TASK TO CARRY OUT - The line containing "Where should I" and each line after it, through the final line of the data, are to be retyped exactly, with pictures left out.

DATA SECTION -

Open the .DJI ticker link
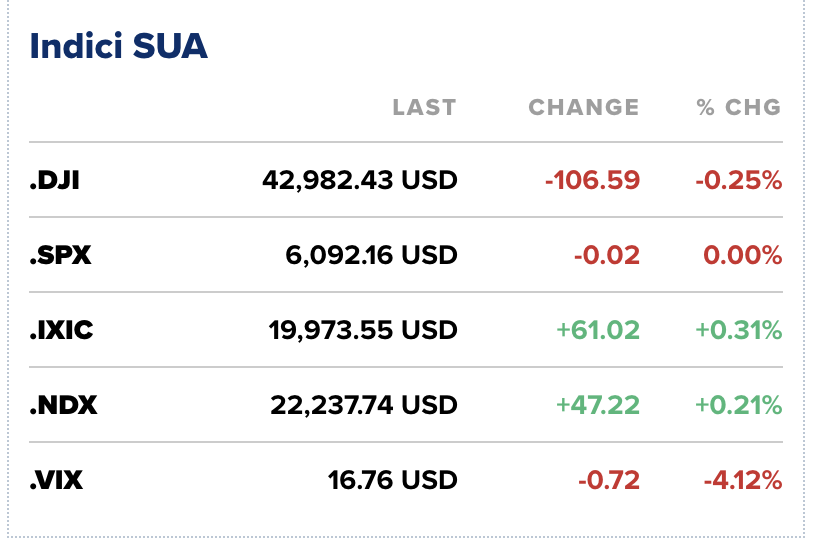Image resolution: width=814 pixels, height=550 pixels. click(55, 181)
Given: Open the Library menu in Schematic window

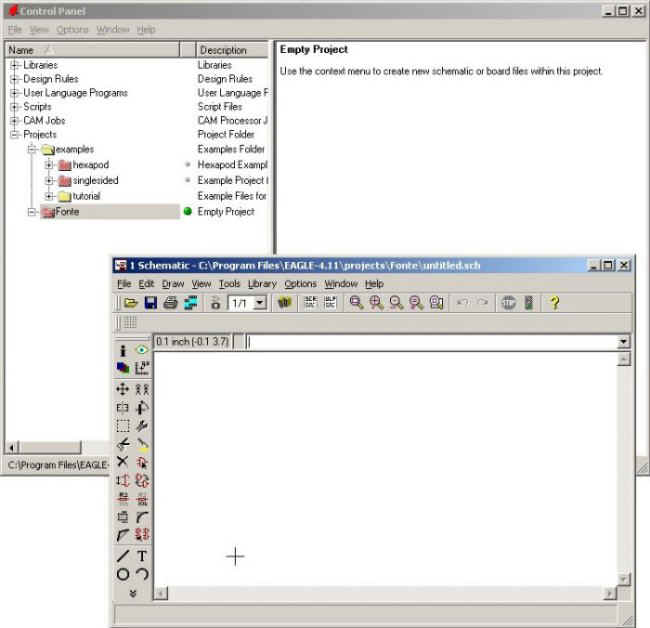Looking at the screenshot, I should 262,284.
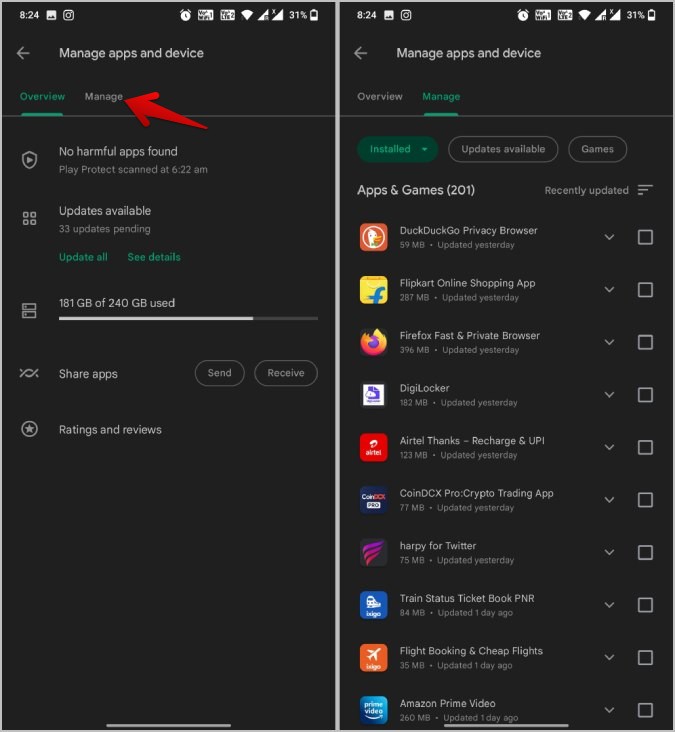Tap the Ratings and reviews star icon
Screen dimensions: 675x732
point(29,429)
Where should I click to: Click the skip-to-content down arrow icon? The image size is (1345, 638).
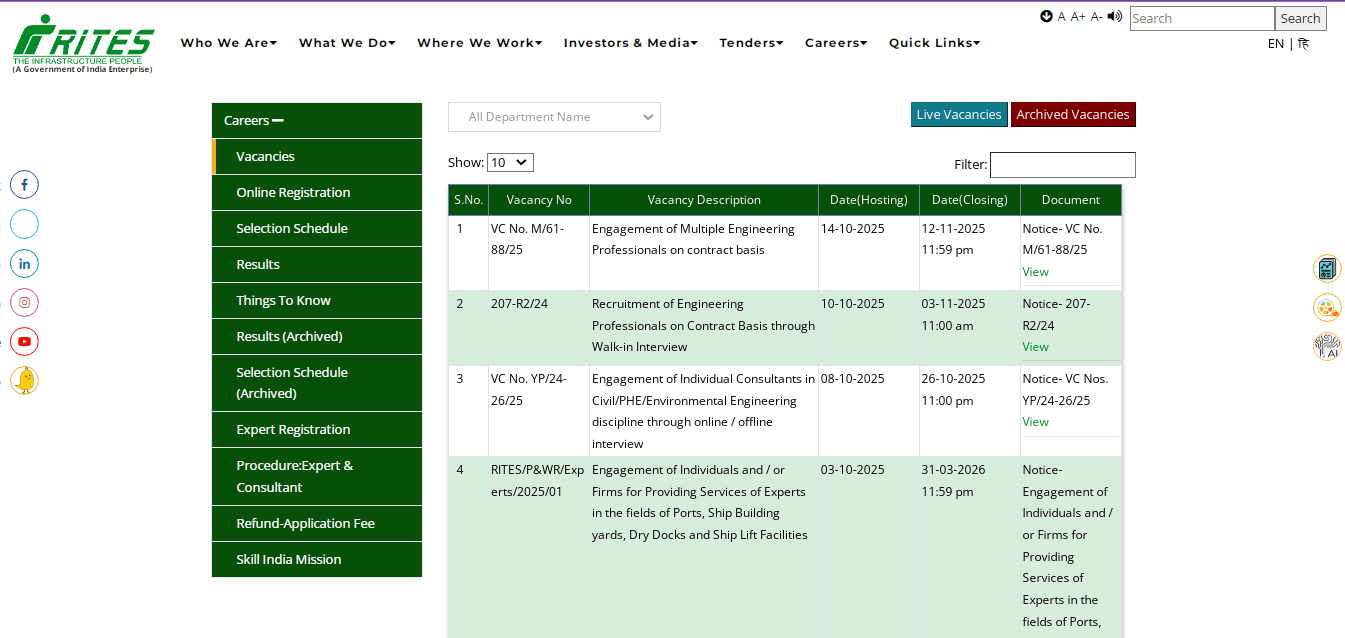click(x=1046, y=16)
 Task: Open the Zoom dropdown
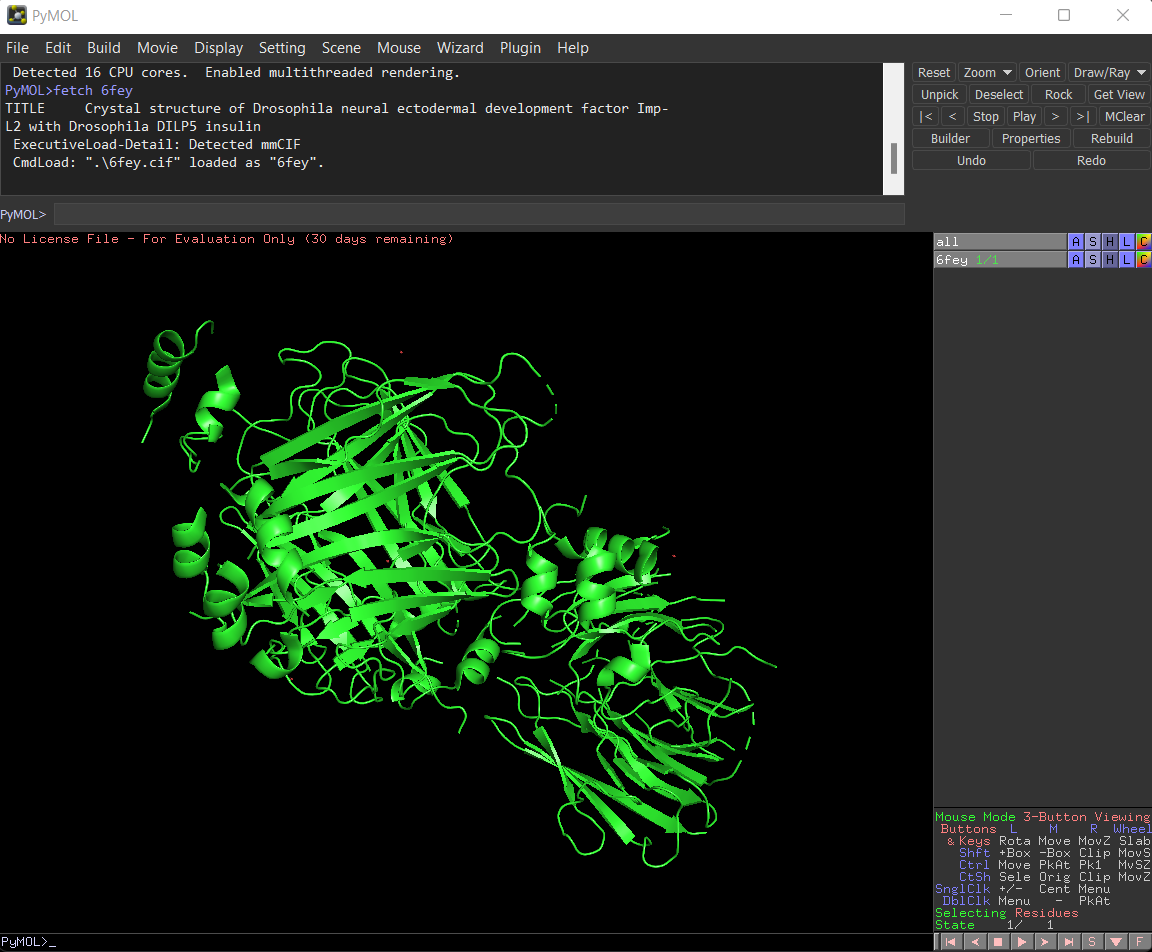(987, 72)
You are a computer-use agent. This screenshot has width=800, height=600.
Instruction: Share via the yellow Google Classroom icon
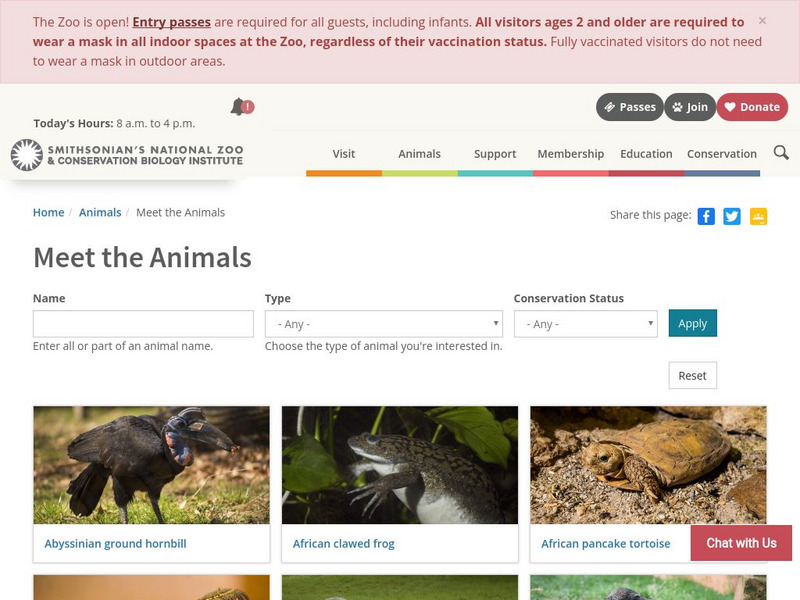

REPLY TO THE EXERCISE -
Where should I click to: Click the skip-to-content down arrow icon? The image size is (1345, 638).
click(x=1046, y=16)
 Task: Open the Zoom dropdown
(987, 72)
You are a computer-use agent. This screenshot has width=800, height=600.
Instruction: Share via the yellow Google Classroom icon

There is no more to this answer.